Posted: May 20, 2005 By: Magnus Christerson

Subject: Washington State AMT Horror Story !

Comment: Dear Honorable Chairman's Mack & Breaux,

Please find our testimony submitted to the Oversight sub-Committee last June. Your Panel's support of ISO-AMT reform is desperately needed.


Statement from Magnus Christerson
To the House Committee on Ways and Means, Subcommittee on Oversight
Washington, D.C. June 2004

In 2000 I had worked and accumulated stock options in my high-tech company for the last 7 plus years. I still very much believed in our company, so I decided to hold for 12 months and to pay long term capital gains tax on my gain. Of course, as many others, I got hit by the stock market crash and the bizarre, complicated AMT law.
When I exercised, I had accumulated options worth about $500,000. This was the foundation for a good retirement (or so I thought). The value of them dropped to $50,000 by April 1, at which time I received my 2000 tax filing from my tax advisor. To my huge surprise I had to pay about $200,000 in additional tax, based on a stock option valuation at the time of exercise of $500,000. for stock that was never sold and now valued at $50,000. I was convinced that my tax advisor had made a simple error. But it was no error!
The stock’s value at tax time was only $50,000, so even selling and giving up everything I had rightfully earned by working very hard over the last 7 years, I still owed an additional $150,000 to the IRS. So not only was my hard earned retirement savings gone, but in addition I suddenly had a debt of $150,000. What a country to encourage hard work, I thought!!! We had about 10 days to come up with the extra $150,000 we suddenly owed the US government. We could not sell the house in that short time, nor even take out a second mortgage. We could delay the payment and start paying interest on our "debt". I panicked as I simply did not have the assets to pay our IRS bill.
What happened?
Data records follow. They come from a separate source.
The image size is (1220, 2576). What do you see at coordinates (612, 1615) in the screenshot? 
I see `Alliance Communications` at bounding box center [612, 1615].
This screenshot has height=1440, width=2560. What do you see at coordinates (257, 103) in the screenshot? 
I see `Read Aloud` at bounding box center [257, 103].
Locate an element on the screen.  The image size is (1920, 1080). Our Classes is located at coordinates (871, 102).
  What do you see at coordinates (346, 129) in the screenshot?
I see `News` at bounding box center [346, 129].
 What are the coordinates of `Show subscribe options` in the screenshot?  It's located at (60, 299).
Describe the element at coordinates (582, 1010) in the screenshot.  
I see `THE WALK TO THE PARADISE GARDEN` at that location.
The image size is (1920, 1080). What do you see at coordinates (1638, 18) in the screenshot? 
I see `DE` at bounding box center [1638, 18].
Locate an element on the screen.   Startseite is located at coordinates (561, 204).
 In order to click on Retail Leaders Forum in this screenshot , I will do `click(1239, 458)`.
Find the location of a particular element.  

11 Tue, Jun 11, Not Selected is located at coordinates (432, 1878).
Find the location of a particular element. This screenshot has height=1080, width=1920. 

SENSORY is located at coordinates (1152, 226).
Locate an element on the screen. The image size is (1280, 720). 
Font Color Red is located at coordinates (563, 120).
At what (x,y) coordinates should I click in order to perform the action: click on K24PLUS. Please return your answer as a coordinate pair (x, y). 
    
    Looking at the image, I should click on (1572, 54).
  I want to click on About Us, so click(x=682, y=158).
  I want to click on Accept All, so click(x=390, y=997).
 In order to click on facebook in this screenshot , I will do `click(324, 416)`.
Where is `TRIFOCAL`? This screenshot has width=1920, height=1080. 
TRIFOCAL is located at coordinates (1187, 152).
Well, my wife had her retirement savings in some funds and stock. After much debate, she "agreed" to give up her retirement savings to pay our tax bill. I did not look like a genius to her . . . so we liquidated her assets to come up with the cash to pay the IRS. Of course, we did not get the best value for her retirement savings because the stock market was pretty much at its low point.
Now, we're still not really sure what happened to the retirement savings we thought we had. I guess we should be lucky we still have our house!? I have always looked at myself as a very conservative, buy and hold type investor. Specifically, I stayed away from speculation in the .com economy. Sure, my firm is in high tech, but we had been around for 20 years, and had been profitable for as long as I had been there. I thought I was safe. But I was not.
The AMT tax took not only all of my retirement savings away, but could very well have put me in personal bankruptcy had it not been for my wife who saved me from this fantasy debt. So my plea to the people that set the laws in this country is to change this bizarre tax, specifically how ISOs are valued under the AMT (as opposed to in the regular tax code). I also ask that you make this change retroactive to 2000 and put me and my wife back on the retirement track we thought we were on until this hit us. I'm not sure how many people did not have my luck (huh!) and now sit in personal bankruptcy because of this complicated tax law.